Halting by the bed, Diana held the lamp high, illuminating the small, rusty brown spots on the sheets. The women gathered around, exclaiming to one another.

“No wonder they had the door shut for so long,” Callie said, casting an envious look at Isabel.

“Our dear little Venus is a woman at last,” Minnie murmured. She shook her head as if in wistful wonder.

“Oh my,” Aunt Persy said in dismay, wilting onto a stool. “Your lordship, we had thought to invite you to sup with us. But I don’t suppose that would be wise now.”

Diana curled her fingers into fists and spun around toward Kern. “Blackguard! You seduced her. You’ve ruined any hope she had of marrying well.”

He stood square-shouldered and grim-faced in the shadows, offering no excuses for his actions.

Mortified, Isabel yanked the covers over the telltale stain. She didn’t want Diana’s defense or Persy’s anxiety or even the approval of Minnie and Callie. “Enough, all of you,” she snapped. “Lord Kern did nothing I didn’t want him to do. And that is all I intend to say on the matter.”

Silence shrouded the lamplit room. The aunts stared uncertainly at Isabel, and she knew they must be shocked by her vehemence. Yet she felt not a fragment of regret. It was time they realized she had grown up.

Callie trotted forward to put her arm around Isabel in a soft, motherly embrace. “You’re right, we shouldn’t pry,” she said. “I only hope you were careful. Did you use a French sponge?”

“A … what?”

“We’ll explain in a moment,” Minnie said. Pointedly staring at Kern, she added, “For now, I’m sure his lordship would like to take his leave of us.”

His arms folded across his chest, Kern appeared discomfited by the discussion. He made a formal bow. “If you will excuse me.” He aimed one last intense glance at Isabel, and for a moment her spirit soared with the hope that he would come and kiss her, give her some sign of his affection. But he turned and strode out the door.

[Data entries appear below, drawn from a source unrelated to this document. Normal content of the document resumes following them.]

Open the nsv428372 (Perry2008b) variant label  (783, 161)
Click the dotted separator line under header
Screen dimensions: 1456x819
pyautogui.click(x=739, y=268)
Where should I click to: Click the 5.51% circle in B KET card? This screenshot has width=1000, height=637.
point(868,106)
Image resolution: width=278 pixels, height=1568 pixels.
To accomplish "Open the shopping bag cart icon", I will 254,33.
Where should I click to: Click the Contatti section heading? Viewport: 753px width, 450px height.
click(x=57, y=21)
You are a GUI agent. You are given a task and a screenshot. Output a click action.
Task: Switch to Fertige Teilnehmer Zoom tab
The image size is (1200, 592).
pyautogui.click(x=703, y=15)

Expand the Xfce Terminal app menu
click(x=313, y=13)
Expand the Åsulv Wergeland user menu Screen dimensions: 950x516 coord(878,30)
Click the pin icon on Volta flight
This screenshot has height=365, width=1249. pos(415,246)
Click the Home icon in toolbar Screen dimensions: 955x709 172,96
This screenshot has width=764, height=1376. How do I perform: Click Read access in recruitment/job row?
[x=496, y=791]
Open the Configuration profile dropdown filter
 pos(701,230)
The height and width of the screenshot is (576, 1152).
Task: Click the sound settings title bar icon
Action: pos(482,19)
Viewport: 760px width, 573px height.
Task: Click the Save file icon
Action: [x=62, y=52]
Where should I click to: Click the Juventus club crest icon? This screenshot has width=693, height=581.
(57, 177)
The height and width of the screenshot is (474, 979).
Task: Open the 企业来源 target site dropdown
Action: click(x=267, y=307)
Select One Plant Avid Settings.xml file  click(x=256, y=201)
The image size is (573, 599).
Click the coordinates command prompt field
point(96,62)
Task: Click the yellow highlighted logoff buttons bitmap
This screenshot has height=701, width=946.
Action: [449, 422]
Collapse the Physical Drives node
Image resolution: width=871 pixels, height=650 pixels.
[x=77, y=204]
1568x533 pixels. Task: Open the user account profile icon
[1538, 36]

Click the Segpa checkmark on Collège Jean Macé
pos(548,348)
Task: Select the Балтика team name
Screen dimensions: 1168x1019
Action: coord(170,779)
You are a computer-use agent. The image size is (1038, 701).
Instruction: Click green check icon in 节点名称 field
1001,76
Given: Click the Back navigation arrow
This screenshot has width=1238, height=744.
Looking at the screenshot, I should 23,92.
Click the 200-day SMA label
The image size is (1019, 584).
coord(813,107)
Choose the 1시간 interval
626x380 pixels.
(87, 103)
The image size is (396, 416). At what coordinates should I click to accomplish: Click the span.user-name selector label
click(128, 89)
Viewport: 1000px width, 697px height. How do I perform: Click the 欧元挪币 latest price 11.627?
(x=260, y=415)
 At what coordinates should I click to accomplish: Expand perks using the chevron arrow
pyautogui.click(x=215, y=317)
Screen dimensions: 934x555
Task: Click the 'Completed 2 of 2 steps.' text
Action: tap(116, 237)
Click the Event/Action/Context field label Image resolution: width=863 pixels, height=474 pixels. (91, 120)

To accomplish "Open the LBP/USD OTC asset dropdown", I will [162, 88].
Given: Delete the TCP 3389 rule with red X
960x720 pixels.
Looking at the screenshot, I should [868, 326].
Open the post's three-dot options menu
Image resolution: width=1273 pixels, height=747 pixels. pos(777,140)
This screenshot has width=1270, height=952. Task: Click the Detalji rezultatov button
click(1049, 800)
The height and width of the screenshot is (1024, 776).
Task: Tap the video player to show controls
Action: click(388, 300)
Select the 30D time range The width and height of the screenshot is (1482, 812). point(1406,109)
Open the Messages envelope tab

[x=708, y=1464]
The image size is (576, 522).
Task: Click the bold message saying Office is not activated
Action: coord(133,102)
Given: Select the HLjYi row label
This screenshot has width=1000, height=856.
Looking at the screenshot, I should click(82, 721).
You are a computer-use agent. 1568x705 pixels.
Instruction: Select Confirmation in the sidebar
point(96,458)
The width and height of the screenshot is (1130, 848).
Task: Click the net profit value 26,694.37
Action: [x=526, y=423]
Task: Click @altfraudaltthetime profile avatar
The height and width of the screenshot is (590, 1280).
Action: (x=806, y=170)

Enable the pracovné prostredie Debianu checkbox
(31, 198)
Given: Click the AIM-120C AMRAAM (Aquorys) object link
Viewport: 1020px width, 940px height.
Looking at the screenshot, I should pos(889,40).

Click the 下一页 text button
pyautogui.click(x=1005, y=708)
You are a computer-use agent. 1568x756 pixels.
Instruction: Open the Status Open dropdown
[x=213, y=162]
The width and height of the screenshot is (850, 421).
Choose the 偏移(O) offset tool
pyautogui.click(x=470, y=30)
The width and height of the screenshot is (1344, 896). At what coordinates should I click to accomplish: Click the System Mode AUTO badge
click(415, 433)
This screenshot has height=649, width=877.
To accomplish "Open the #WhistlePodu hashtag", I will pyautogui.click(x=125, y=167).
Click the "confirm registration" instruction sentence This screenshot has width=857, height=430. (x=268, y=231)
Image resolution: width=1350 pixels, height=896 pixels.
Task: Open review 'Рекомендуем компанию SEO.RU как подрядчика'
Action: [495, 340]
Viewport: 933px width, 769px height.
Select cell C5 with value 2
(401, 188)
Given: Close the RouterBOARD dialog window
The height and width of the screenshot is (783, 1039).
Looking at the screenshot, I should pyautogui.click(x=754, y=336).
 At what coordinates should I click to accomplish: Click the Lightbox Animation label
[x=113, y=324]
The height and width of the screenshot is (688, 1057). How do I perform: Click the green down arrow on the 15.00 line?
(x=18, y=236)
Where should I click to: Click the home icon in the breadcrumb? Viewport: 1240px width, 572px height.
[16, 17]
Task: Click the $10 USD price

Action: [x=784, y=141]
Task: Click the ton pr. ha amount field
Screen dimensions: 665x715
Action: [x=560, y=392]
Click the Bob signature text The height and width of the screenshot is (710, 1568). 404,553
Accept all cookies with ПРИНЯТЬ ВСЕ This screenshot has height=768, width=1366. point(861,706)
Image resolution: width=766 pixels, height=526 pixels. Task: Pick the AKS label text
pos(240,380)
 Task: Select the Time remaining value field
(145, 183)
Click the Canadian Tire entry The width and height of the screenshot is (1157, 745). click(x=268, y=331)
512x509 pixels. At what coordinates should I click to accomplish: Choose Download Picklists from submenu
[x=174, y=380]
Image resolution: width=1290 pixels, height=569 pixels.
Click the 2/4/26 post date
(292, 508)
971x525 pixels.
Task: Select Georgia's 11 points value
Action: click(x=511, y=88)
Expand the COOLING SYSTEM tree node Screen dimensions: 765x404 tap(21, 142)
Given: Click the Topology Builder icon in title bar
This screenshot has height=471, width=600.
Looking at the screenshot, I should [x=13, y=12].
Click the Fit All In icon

As the sound of his footfalls faded away, Isabel wanted to run after him. She wanted to recapture their glorious sense of closeness. She wanted him to hold her in his arms and never let go.

Yet with wrenching awareness she knew she could not be sure he would return to her. Ever.

I can’t make you any promises. It would be wrong of me.

“You look worn out, my dear,” said Aunt Persy in her quavering voice. “I remember being rather sore after my first time. You should soak in a hot bath.”

Isabel managed a smile. If only the remedy could ease the pain in her heart as well. “Thank you. Perhaps I shall.”

The other women gathered around, clucking over her. “Do sit down,” Aunt Di advised, guiding Isabel to a chair. “I’ll set the water to boiling in the kitchen.” She hastened out the door.

“Don’t add too much cool to the tub,” Callie called after her. To Isabel, she confided, “The heat of the water can also help prevent conception. Though the sponge works best.”

“How … so?”

“’Tis soaked in vinegar to stop the man’s seed from taking root,” Minnie said. She went on to explain in a practical, efficient manner how to place the device over the inner mouth of the womb.

Isabel listened with wary fascination, and her fingers crept surreptitiously over her belly. Even while her logic could see the sense in taking precautions, she felt the leap of a wild, instinctive yearning. Did her body already nurture Kern’s baby? A little boy with black hair and an impish smile … or a daughter with elfin green eyes …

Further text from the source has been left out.